This function generates a map of likelihood varying Phi and Delta. Parameters are the same than for the fit_phenology() function except for trace that is disabled. If Alpha, Beta or Tau are not indicated, Alpha and Tau are set to 0 and 1 and Beta is fitted. Only one set of Alpha, Beta, Tau, Phi and Delta are used for all timeseries present in data. Note that it is possible to fit or fixed Alpha[n], Beta[n], Tau[n], Phi[n] and Delta[n] with [n]=1 or 2 and then it is possible to use this function to establish the likelihood map for a second or third sinusoids added to the global pattern.
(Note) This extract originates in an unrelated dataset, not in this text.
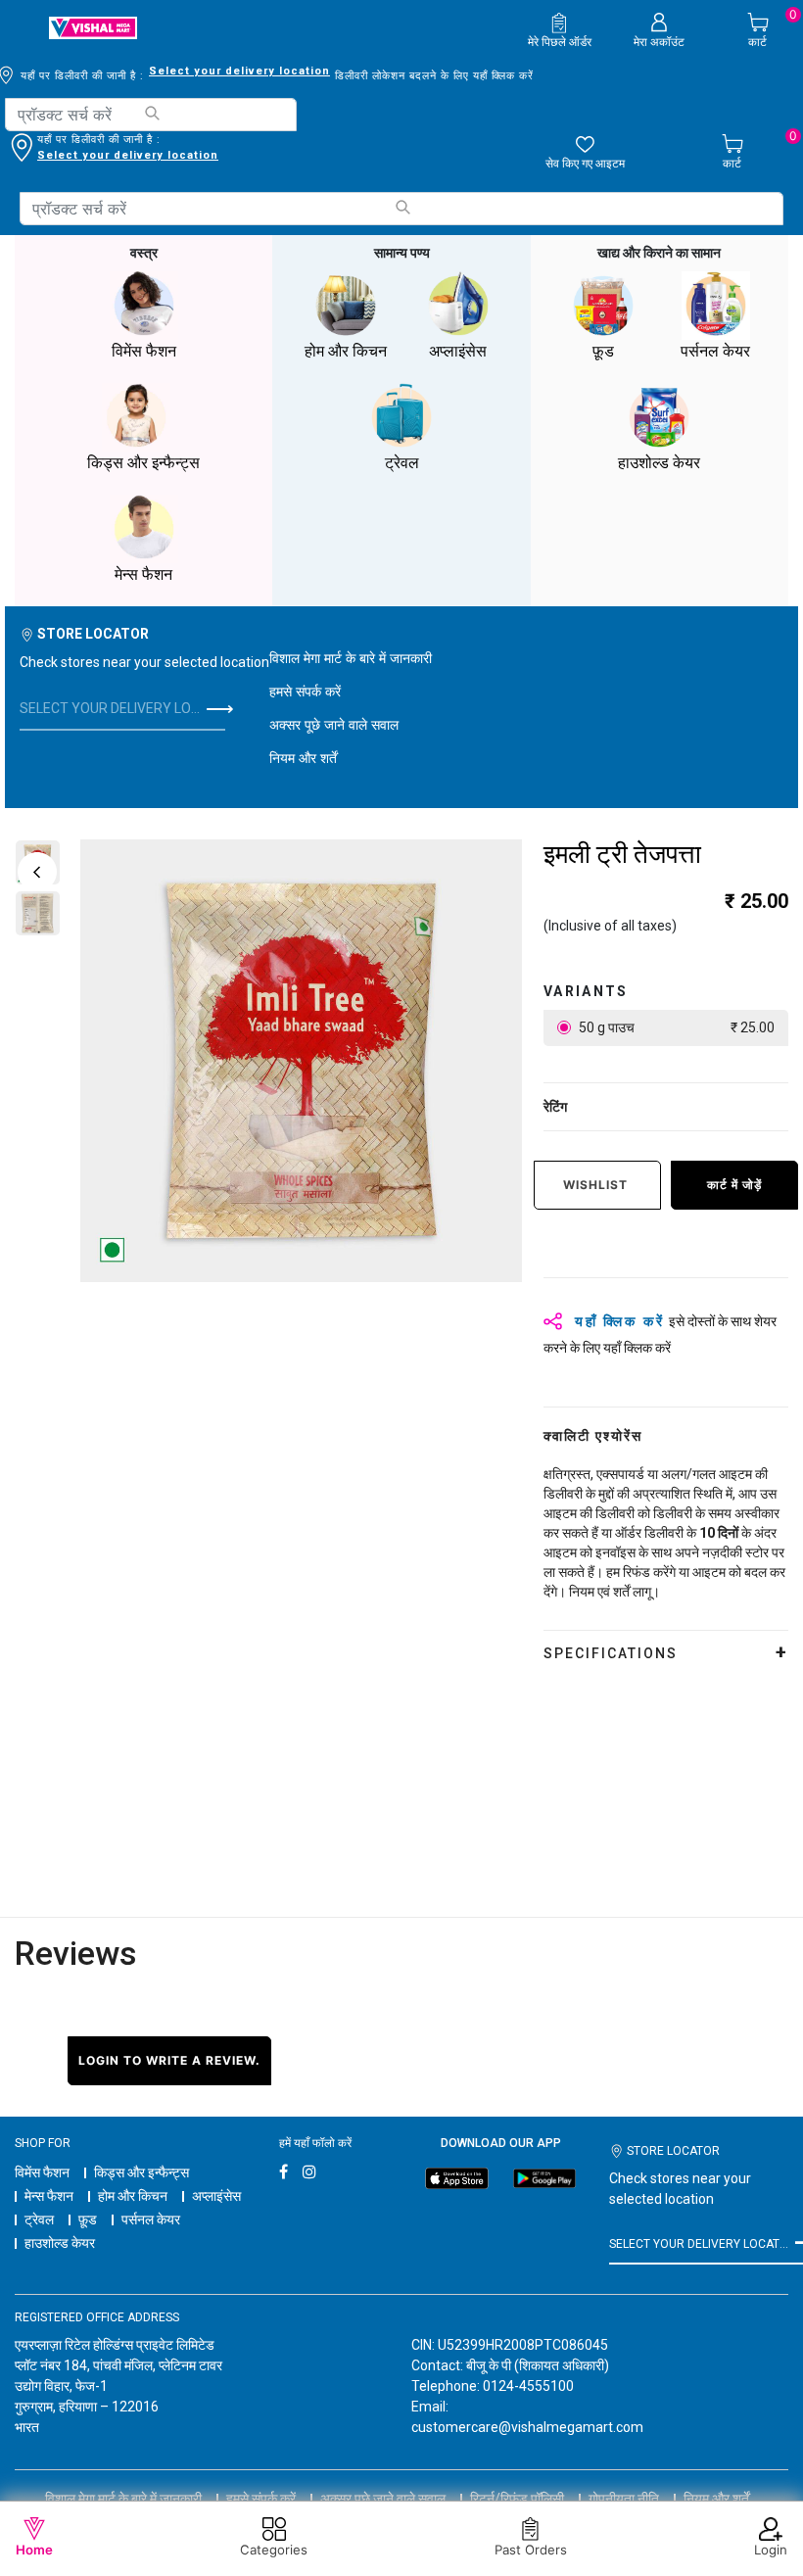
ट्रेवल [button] (402, 462)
If Delta is not specified, it is estimated from Phi and the same precision as Phi is used.

Usage

map_phenology(data = NULL, parametersfit = NULL, parametersfixed = NA, Phi = seq(from = 0.2, to = 20, length.out = 100), Delta = NULL, infinite = 50, method_incertitude = "convolution", zero_counts = TRUE, progressbar = TRUE)

Arguments

data
dataset generated with add_format
parametersfit
Set of parameters to be fitted
parametersfixed
Set of fixed parameters
Phi
Phi values to be analyzed
Delta
Delta value to be analyzed
infinite
Number of iterations for dmnbinom() used for method_incertitude='convolution'
method_incertitude
'combinatory' estimates likelihood of all combinations for nest numbers; 'convolution' [default] uses the exact likelihood of the sum of negative binomial distribution.
zero_counts
Example c(TRUE, TRUE, FALSE) indicates whether the zeros have been recorded for each of these timeseries. Defaut is TRUE for all.
progressbar
If FALSE, do not show the progress bar

Value

Display a likelihood map

Details

map_phenology generates a likelihood map.

Examples

Run this code
library("phenology")
# Read a file with data
## Not run: 
# Gratiot<-read.delim("http://max2.ese.u-psud.fr/epc/conservation/BI/Complete.txt", header=FALSE)
# ## End(Not run)
data(Gratiot)
# Generate a formatted list nammed data_Gratiot 
data_Gratiot<-add_phenology(Gratiot, name="Complete", 
		reference=as.Date("2001-01-01"), format="%d/%m/%Y")
# Generate initial points for the optimisation
parg<-par_init(data_Gratiot, parametersfixed=NULL)
# Run the optimisation
## Not run: 
# result_Gratiot<-fit_phenology(data=data_Gratiot, 
# 		parametersfit=parg, parametersfixed=NULL, trace=1)
# ## End(Not run)
data(result_Gratiot)
# Extract the fitted parameters
parg1<-extract_result(result_Gratiot)
# Add constant Alpha and Tau values 
# [day d amplitude=(Alpha+Nd*Beta)^Tau with Nd being the number of counts for day d]
pfixed<-c(parg1, Alpha=0, Tau=1)
pfixed<-pfixed[-which(names(pfixed)=="Theta")]
# The only fitted parameter will be Beta
parg2<-c(Beta=0.5, parg1["Theta"])
# Generate a likelihood map 
# [default Phi=seq(from=0.1, to=20, length.out=100) but it is very long]
# Take care, it takes 20 hours ! The data map_Gratiot has the result
## Not run: 
# map_Gratiot<-map_phenology(data=data_Gratiot, Phi=seq(from=0.1, to=20, length.out=100), 
# 		parametersfit=parg2, parametersfixed=pfixed)
# ## End(Not run)
data(map_Gratiot)
# Plot the map
plot(map_Gratiot, col=heat.colors(128))
# Plot the min(-Ln L) for Phi varying at any delta value
plot_phi(map=map_Gratiot)
# Plot the min(-Ln L) for Delta varying with Phi equal to the value for maximum likelihood
plot_delta(map=map_Gratiot)
# Plot the min(-Ln L) for Delta varying with Phi the nearest to 15
plot_delta(map=map_Gratiot, Phi=15)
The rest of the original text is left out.